Today's Highlight in History:
On Aug. 21, 1831, Nat Turner launched a violent slave rebellion in Virginia resulting in the deaths of at least 55 whites. (Turner was later executed.)
On this date:
In 1858, the first of seven debates between Illinois senatorial contenders Abraham Lincoln and Stephen Douglas took place.
In 1911, Leonardo da Vinci's "Mona Lisa" was stolen from the Louvre Museum in Paris. (The painting was recovered two years later in Italy.)
In 1940, exiled Communist revolutionary Leon Trotsky died in a Mexican hospital from wounds inflicted by an assassin the day before.
In 1944, the United States, Britain, the Soviet Union and China opened talks at Dumbarton Oaks in Washington that helped pave the way for establishment of the United Nations. (The talks concluded on Oct. 7.)
In 1945, President Harry S. Truman ended the Lend-Lease program that had shipped some $50 billion in aid supplies to America's allies during World War II.
In 1959, President Dwight D. Eisenhower signed an executive order making Hawaii the 50th state.
In 1963, martial law was declared in South Vietnam as police and army troops began a violent crackdown on Buddhist anti-government protesters.
In 1972, the Republican National Convention opened in Miami Beach.
In 1983, Philippine opposition leader Benigno S. Aquino Jr., ending a self-imposed exile in the United States, was shot dead moments after stepping off a plane at Manila International Airport. The musical play "La Cage Aux Folles" opened on Broadway.
In 1986, more than 1,700 people died when toxic gas erupted from a volcanic lake in the West African nation of Cameroon.
In 1991, the hard-line coup against Soviet President Mikhail S. Gorbachev collapsed in the face of a popular uprising led by Russian Federation President Boris N. Yeltsin.
In 1993, in a serious setback for NASA, engineers lost contact with the Mars Observer spacecraft as it was about to reach the red planet on a $980 million mission.

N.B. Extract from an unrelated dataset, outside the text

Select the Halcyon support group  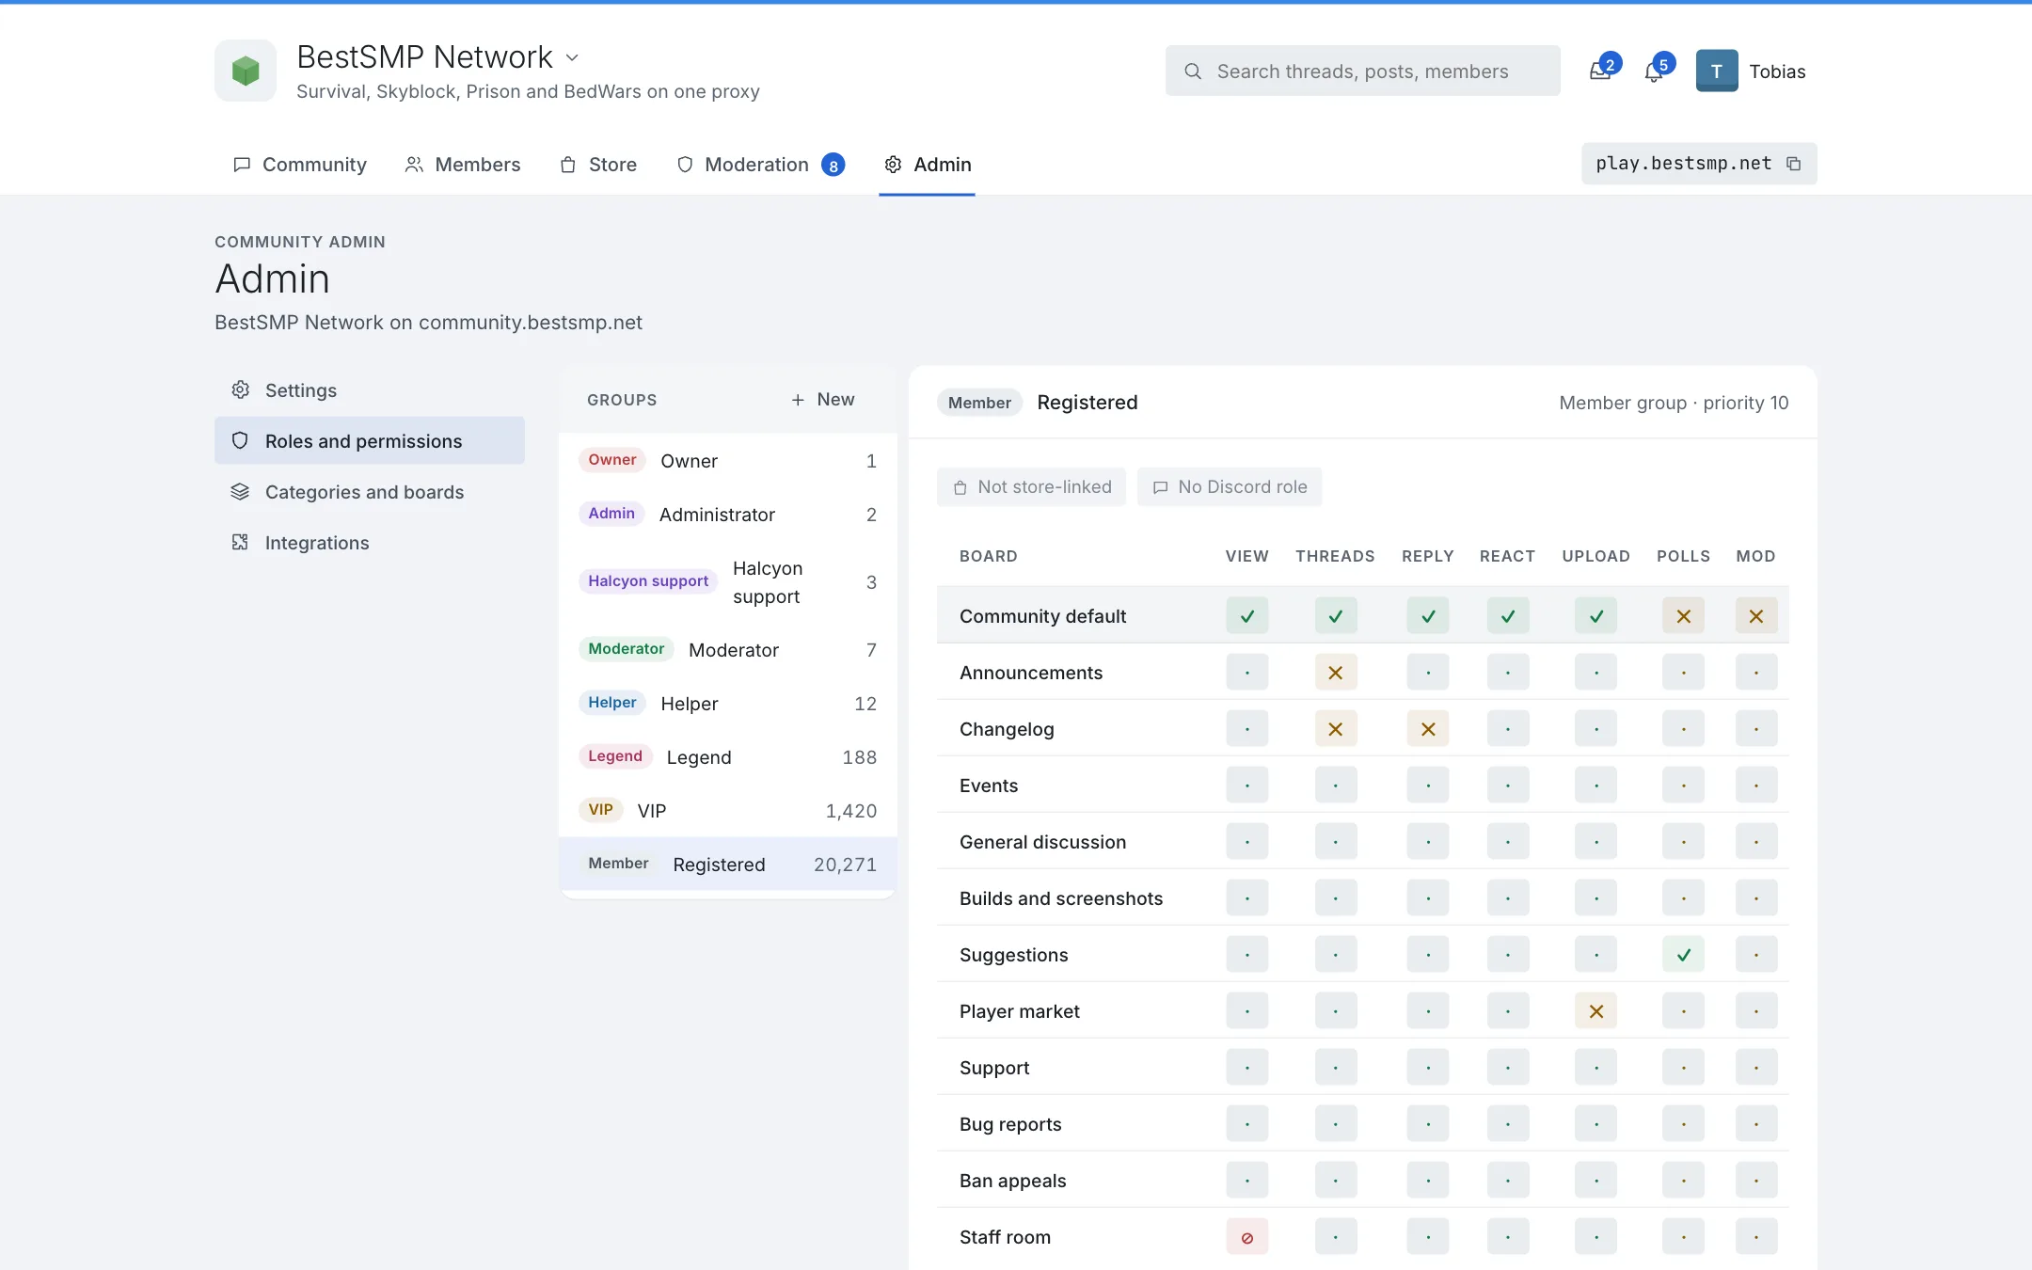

Ten years ago: A defiant Saddam Hussein refused to enter a plea on genocide charges and dismissed the court as illegitimate at the start of his second trial, this one concerning the widescale killings of tens of thousands of Kurds in 1987-88. British prosecutors announced that 11 people had been charged in an alleged plot to blow up trans-Atlantic jetliners bound for the U.S. (Nine British Muslims were later convicted in connection with the plot.) A train crash on the outskirts of Cairo, Egypt, killed at least 58 people. A bomb blast tore through a Moscow market, killing at least 14 people.
Five years ago: Euphoric Libyan rebels raced into Tripoli and took control of the center with little resistance as Moammar Gadhafi's defenses collapsed and his four-decade regime appeared to be crumbling. In a statement from Martha's Vineyard, where he was vacationing with his family, President Barack Obama called on Gadhafi to acknowledge reality and step down.
One year ago: A trio of Americans, U.S. Air Force Staff Sgt. Spencer Stone, National Guardsman Alek Skarlatos and college student Anthony Sadler, and a British businessman, Chris Norman, tackled and disarmed a Moroccan gunman on a high-speed train between Amsterdam and Paris. First Lt. Shaye Haver of Copperas Cove, Texas, and Capt. Kristen Griest of Orange, Connecticut, became the first female soldiers to complete the Army's rigorous Ranger School at Fort Benning, Georgia. Mike Fiers pitched the second no-hitter in the major leagues in nine days, leading the Houston Astros to a 3-0 victory over the Los Angeles Dodgers.